### Data under study
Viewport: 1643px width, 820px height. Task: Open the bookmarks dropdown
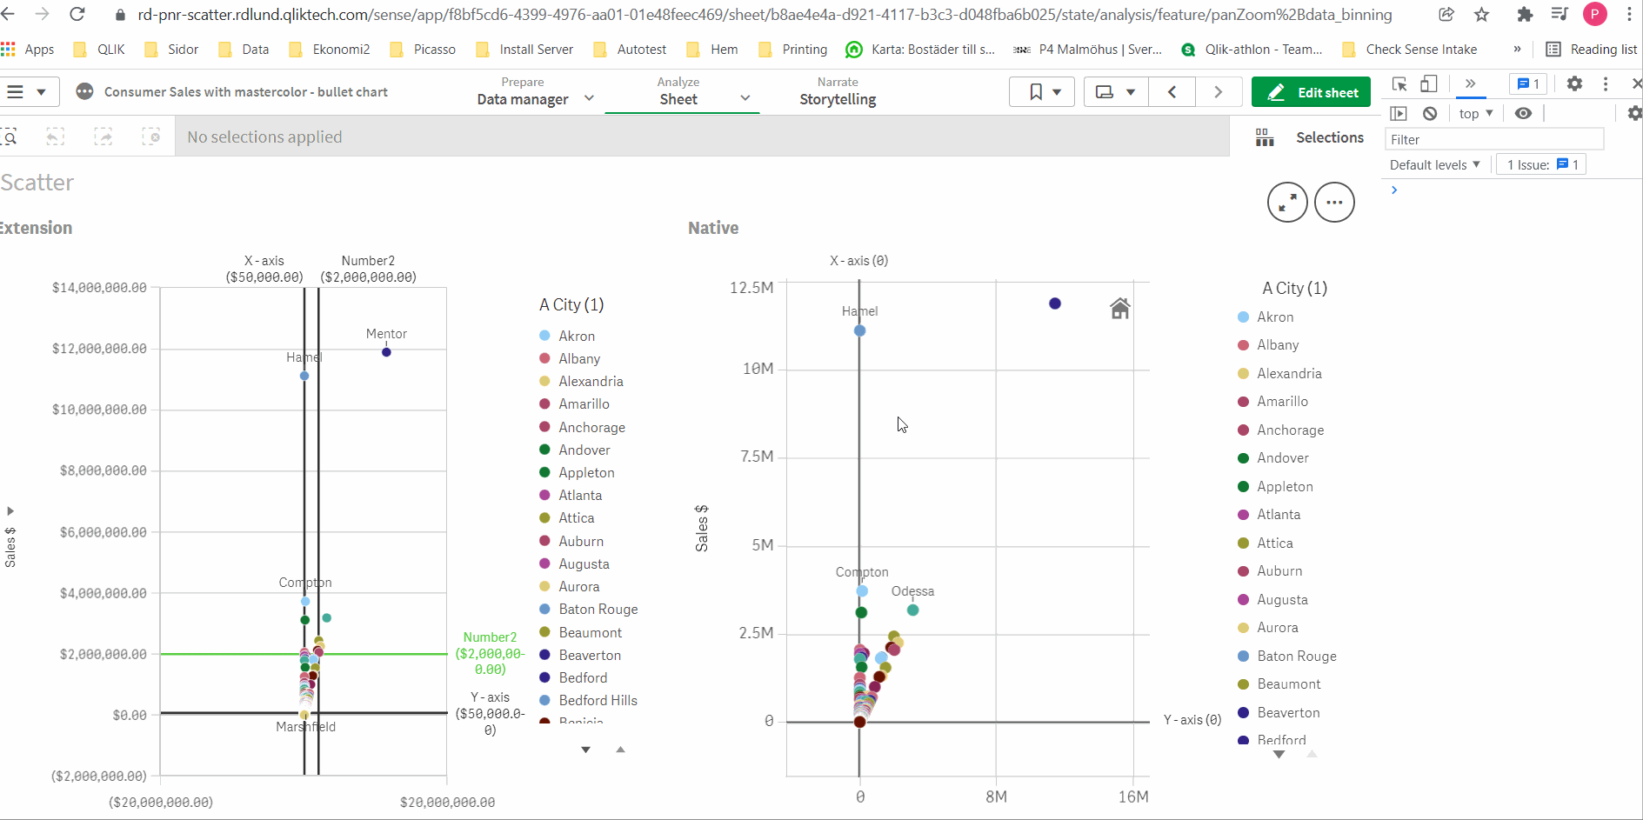point(1041,91)
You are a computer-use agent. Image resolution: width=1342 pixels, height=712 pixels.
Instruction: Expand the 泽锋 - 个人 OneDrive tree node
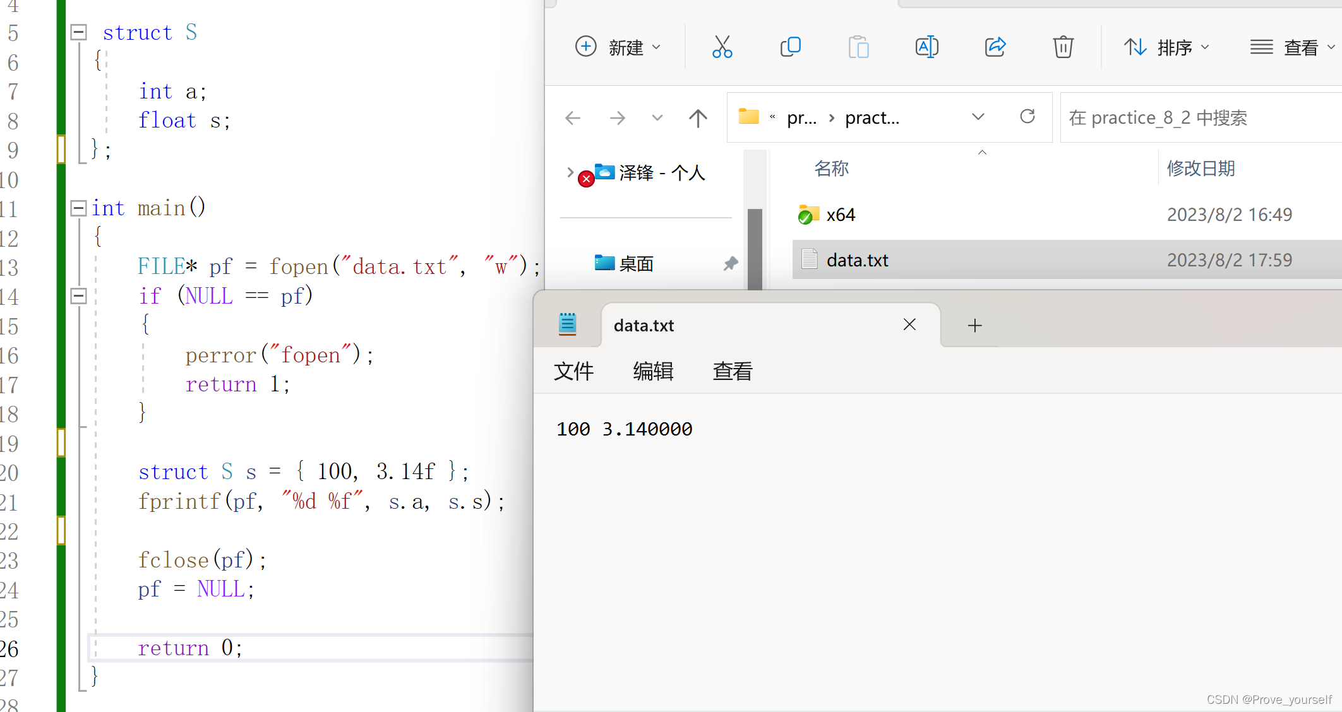click(x=570, y=172)
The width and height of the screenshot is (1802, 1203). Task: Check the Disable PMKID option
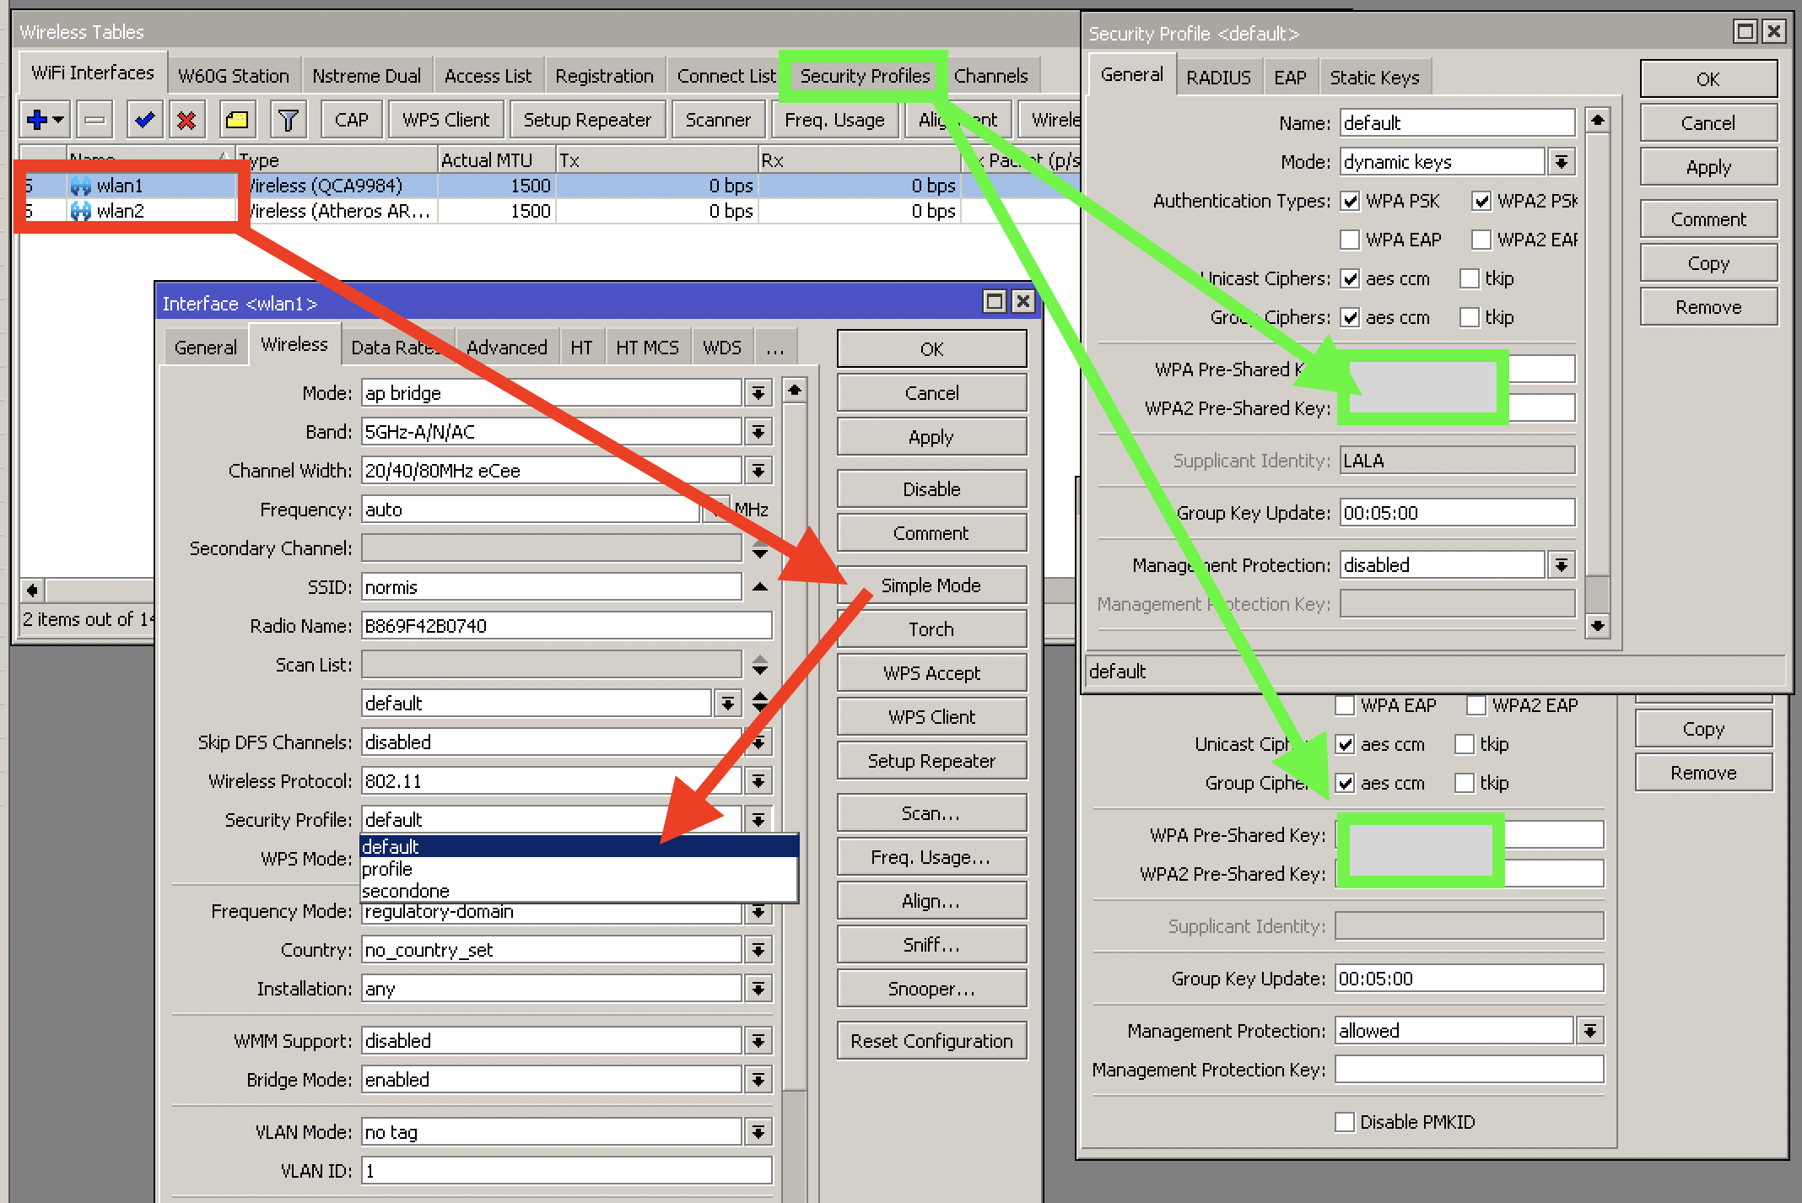tap(1345, 1122)
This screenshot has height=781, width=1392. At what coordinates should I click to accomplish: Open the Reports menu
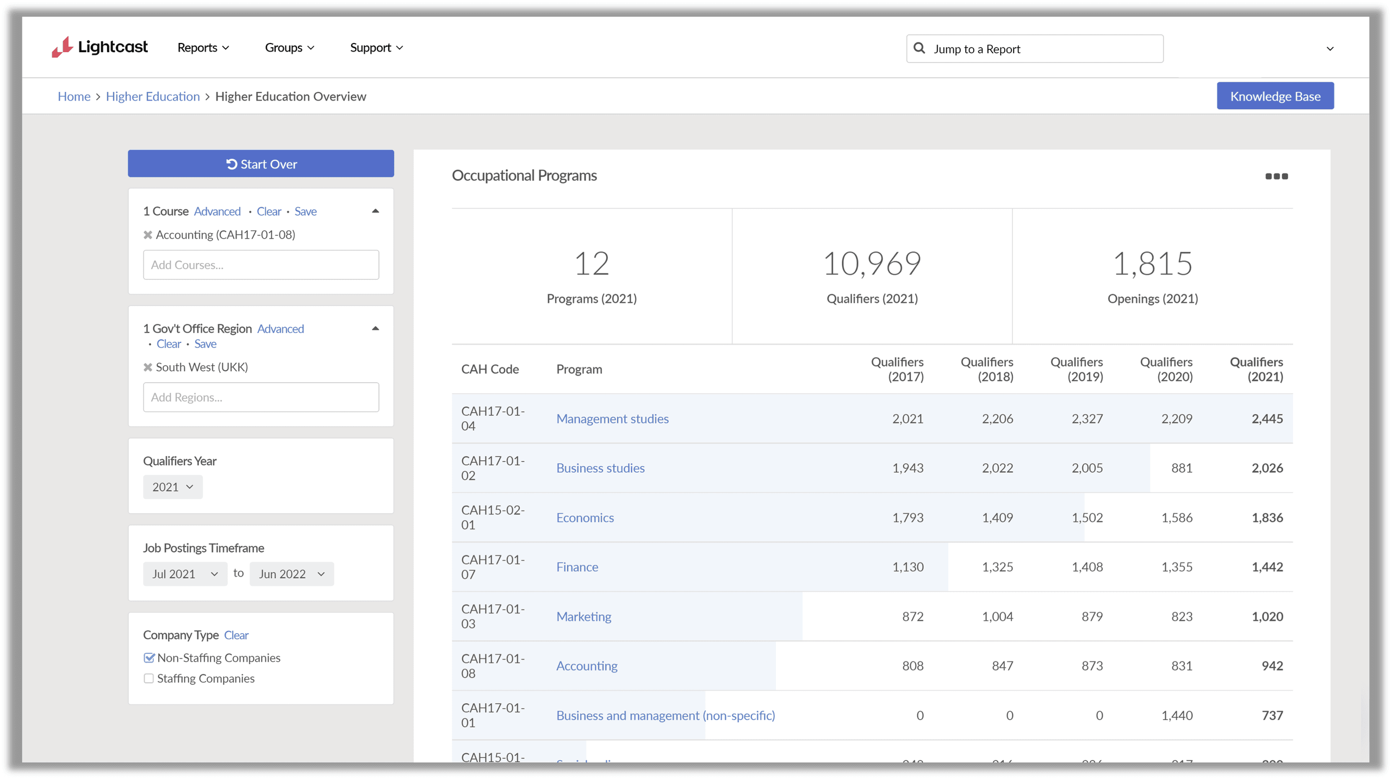click(x=203, y=48)

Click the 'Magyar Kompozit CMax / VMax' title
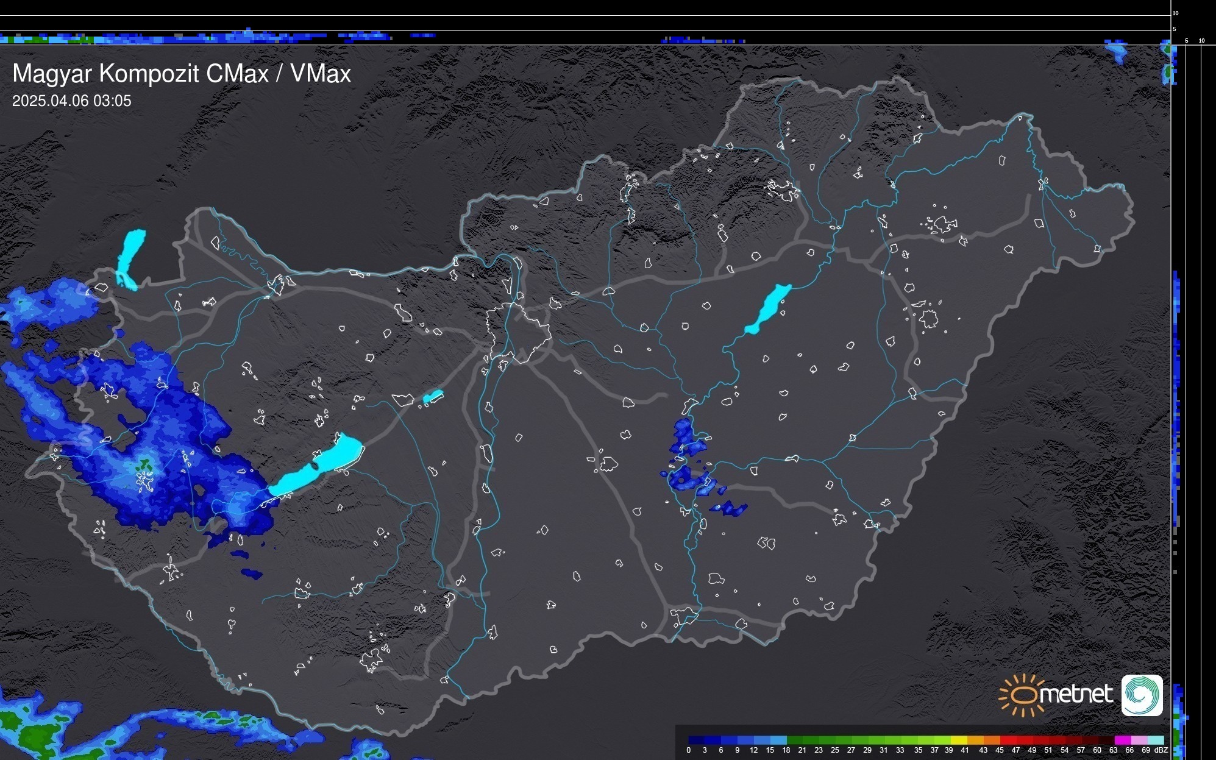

### Work item
Please set the data above down exactly, with the pictures removed.

### Reply
Viewport: 1643px width, 820px height. Task: Open the bookmarks dropdown
point(1041,91)
You are a computer-use agent. Image resolution: width=1342 pixels, height=712 pixels.
Instruction: Expand the 泽锋 - 个人 OneDrive tree node
click(x=570, y=172)
The width and height of the screenshot is (1802, 1203). Task: Check the Disable PMKID option
tap(1345, 1122)
This screenshot has height=781, width=1392. At what coordinates should I click to accomplish: Open the Reports menu
click(x=203, y=48)

Click the 'Magyar Kompozit CMax / VMax' title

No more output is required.